A "uberização" do trabalho na era tecnológica: precarização ou liberdade?

Enviada em 20/11/2020

Chamada por muitos países de quarta revolução industrial, uma nova era do trabalho. Nela a tecnologia é um dos principais aliados, para muitos é uma liberdade, ter o que quiser sem precisar sair de casa ou trabalhar onde quiser, para outros uma precariedade, sem distinção do público e privado.

A primeira é a liberdade que muitos alegam ter, pois tudo que querem pode ser conseguido com um simples click na tela, uma comida, uma roupa ou um produto.
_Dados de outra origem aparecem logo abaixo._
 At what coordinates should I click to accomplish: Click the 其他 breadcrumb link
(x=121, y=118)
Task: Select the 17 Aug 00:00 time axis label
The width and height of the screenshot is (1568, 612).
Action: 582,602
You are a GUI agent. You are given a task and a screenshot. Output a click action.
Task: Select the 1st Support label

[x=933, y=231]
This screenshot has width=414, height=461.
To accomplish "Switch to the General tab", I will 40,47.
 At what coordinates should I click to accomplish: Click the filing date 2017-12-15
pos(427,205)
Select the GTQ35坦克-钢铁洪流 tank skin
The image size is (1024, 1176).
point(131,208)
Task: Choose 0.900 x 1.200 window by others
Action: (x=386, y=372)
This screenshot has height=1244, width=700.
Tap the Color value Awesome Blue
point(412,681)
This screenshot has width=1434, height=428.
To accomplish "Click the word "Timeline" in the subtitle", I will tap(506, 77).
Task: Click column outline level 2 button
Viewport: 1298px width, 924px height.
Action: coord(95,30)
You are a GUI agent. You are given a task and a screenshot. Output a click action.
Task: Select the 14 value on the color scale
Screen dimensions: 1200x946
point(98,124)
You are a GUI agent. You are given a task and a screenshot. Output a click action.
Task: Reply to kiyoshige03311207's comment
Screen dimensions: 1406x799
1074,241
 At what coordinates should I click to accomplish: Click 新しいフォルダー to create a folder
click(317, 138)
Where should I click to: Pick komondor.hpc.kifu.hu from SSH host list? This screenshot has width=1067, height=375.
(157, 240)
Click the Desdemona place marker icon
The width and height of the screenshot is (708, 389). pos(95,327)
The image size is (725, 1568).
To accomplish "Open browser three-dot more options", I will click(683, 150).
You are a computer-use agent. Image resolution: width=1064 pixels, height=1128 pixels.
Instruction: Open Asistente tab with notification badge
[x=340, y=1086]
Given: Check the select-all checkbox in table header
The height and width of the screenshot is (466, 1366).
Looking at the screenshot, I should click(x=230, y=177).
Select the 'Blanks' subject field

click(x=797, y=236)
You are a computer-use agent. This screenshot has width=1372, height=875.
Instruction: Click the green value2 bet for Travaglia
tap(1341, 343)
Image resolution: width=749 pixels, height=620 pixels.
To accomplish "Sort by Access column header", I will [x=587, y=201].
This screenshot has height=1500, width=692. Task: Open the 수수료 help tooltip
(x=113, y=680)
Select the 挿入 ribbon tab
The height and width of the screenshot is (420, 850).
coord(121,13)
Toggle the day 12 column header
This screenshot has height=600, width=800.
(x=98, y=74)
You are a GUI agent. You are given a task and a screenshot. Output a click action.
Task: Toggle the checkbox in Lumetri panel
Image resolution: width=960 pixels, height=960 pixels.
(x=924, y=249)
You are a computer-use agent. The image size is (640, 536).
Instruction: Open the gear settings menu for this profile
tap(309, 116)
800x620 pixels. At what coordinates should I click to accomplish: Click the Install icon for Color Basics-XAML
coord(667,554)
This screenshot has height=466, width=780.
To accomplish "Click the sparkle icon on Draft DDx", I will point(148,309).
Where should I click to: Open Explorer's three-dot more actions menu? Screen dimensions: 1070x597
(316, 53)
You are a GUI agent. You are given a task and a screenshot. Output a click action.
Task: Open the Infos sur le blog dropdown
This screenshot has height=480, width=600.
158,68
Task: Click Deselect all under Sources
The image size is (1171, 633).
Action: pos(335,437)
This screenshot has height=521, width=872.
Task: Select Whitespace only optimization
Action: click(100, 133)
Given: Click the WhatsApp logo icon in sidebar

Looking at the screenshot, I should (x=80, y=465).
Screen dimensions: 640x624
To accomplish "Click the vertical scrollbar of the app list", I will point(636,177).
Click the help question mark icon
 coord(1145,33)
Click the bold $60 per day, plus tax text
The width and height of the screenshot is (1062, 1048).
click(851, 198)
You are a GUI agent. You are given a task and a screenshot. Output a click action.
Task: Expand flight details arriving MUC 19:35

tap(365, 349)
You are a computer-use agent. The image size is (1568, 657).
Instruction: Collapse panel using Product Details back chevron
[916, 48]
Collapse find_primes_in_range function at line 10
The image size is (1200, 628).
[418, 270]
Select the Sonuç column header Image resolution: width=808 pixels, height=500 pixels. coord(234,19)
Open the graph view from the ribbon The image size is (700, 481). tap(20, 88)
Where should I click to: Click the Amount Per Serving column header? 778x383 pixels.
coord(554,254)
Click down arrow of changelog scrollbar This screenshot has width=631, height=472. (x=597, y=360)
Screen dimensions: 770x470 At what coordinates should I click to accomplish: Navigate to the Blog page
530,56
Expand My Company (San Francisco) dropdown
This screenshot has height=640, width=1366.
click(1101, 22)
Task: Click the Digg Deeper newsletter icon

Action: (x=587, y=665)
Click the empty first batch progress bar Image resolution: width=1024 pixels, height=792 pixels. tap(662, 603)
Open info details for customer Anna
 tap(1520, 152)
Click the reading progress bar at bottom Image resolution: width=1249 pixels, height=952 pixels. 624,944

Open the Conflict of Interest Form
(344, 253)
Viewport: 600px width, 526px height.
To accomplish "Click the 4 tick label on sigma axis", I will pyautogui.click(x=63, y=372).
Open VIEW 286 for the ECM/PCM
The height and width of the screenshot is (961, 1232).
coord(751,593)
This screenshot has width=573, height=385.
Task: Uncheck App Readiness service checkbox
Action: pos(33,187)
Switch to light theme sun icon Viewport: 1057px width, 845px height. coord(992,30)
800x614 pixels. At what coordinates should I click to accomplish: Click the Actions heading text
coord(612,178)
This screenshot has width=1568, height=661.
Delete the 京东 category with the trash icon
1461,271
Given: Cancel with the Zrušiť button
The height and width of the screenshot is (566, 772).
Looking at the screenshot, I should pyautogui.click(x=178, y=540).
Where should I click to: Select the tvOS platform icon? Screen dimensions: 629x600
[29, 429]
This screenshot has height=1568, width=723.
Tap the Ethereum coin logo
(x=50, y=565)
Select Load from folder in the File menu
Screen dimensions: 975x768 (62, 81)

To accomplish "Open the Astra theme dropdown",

Além disso o trabalho em home office ajudou muitas pessoas, porque antes tinham que se deslocar de casa para o trabalho, ainda enfrentando trânsito, horários fixos, e em um lugar específico. Hoje isso não é mais necessário, visto que o home office está crescendo a cada dia, segundo o IBGE trabalhar em casa ou até mesmo em outros espaços, como o coworking, cresceu 21,1% entre os anos de 2017 e 2018. Junto a isso, há diminuição de carros na rua, que consequentemente diminui a poluição, e dá mais tempo para o individuo cuidar da sua saúde e família.

Porém, há também malefícios em trabalhar nessa era da tecnologia, como os funcionários de aplicativos de comida que muitas vezes são colocados em situações precárias de trabalho, sem salário fixo e sem condições aceitáveis para um trabalhador. Ademias, frequentemente a pessoa fica escrava da tecnologia, como por exemplo, em algumas empresas não há horário de trabalho fixo, mas se seu celular tocar a qualquer hora do dia você tem que atender. Além disso, em 2019/2020 com a pandemia do corona vírus, muitas pessoas tiveram que se adaptar a essa realidade, levando a homogeneidade da vida. Uma mistura entre a vida pessoal e profissional, sem separar o tempo ou espaço reservado a família e ao trabalho.

Portanto, essa nova realidade, traz benefícios e malefícios, para algumas pessoas é uma liberdade, para outras uma precarização, mas em geral é algo bom para a sociedade, pois facilita a vida de muitos. Por isso, o Ministério do trabalho terá que criar leis que assegurem o trabalhador nessa nova realidade, como, dando mais dignidade ao funcionário de aplicativos por exemplo. Além disso, o Mistério da Saúde, poderá através das redes sociais e mídia, alertar e instruir ao cidadão, a separar o profissional do pessoal, pois em tudo há limite.